Günde kaç kez zaman üzerine düşünüyorum? Belki de hiç…
İşte bugün düşündüm, kendisinden bunca sıklıkta bahsettiğim, pek çok durumu ya da olayı ona endekslediğim zaman kavramını bugün düşündüm.
Okul yıllarında felsefe dersi ile ilk tanıştığım dönemlerde pek çok düşünürün sözlerini fikirlerini okuyor ve anlamaya çabalıyordum. “Niye düşünmüşler bunları, ne gereği varmış?” gibi çocukça sorularımın yanı sıra en çok o meşhur söz hafızamda yer etmişti. Sık sık da tekrarlarım; “Bir nehirde iki kez yıkanılmaz” .* Zamanın ne denli akışkan olduğunu en iyi özetleyen söz bu sanırım.
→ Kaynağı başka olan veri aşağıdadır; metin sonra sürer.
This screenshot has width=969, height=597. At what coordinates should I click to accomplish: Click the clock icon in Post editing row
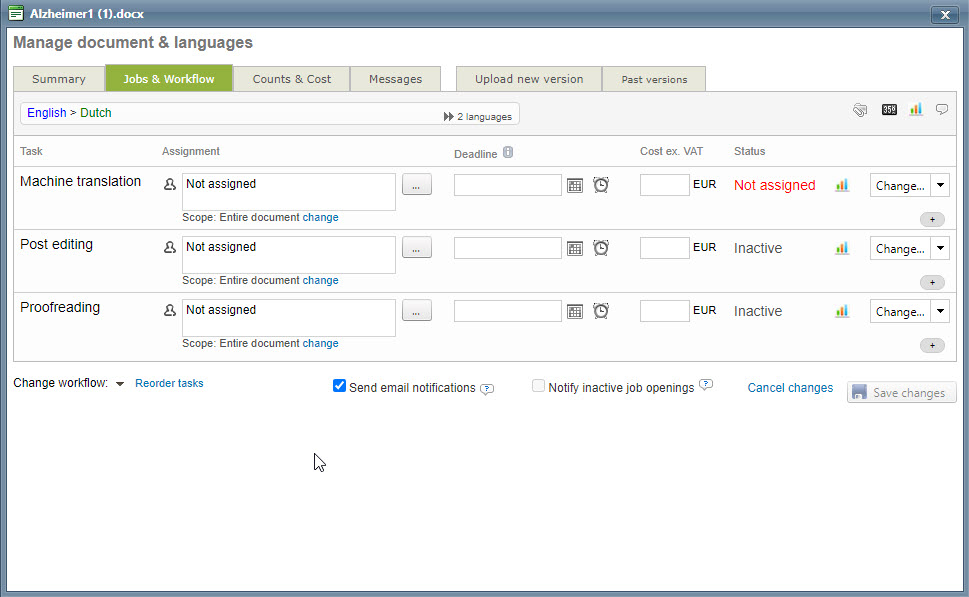601,248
Oğlumun kitaplığında, ona aldığım Tübitak yayınlarının pek çok kitabı var. Çeşitli kavramları anlatmaya, öğretmeye yarayan çok faydalı bulduğum kitaplar bunlar. Her akşam bu kitaplardan birini okuyoruz oğlumla, tüm kavramları (uzun-kısa, eksik-fazla, zayıf-şişman gibi) kolaylıkla açıklayabilirken zaman kavramına gelince tıkanıyorum. “Zaman ne demek anne?” diye başlıyor ilk soru ve ardından “Bana zamanı göstersene” diye somut birşeyler istiyor. Gece ve gündüzü anlatmak kolay ama gel gelelim saatlerde zorlanıyoruz. “Akreple yelkovan niye saatin içinde yaşıyorlar anne? Niye kovalıyorlar birbirlerini?” Uyku saatimiz akşam 21; “Saat 9 nasıl oluyor?, nerde duruyor bu çubuklar?” “Olmasın 9 anneeee…” diye uzayıp giden ve benim de felsefik açılımlarına girmeden çok basit olarak anlatmaya çalıştığım ama ne derece başarılı olabildiğimin tartışıldığı birşey zaman. Ahh oğlum henüz annen kavrayamadı ki zamanı sana nasıl anlatsın?
Zaman üzerine zaman zaman düşünmek gerekiyor belki de, işte bugün yaptığım bu.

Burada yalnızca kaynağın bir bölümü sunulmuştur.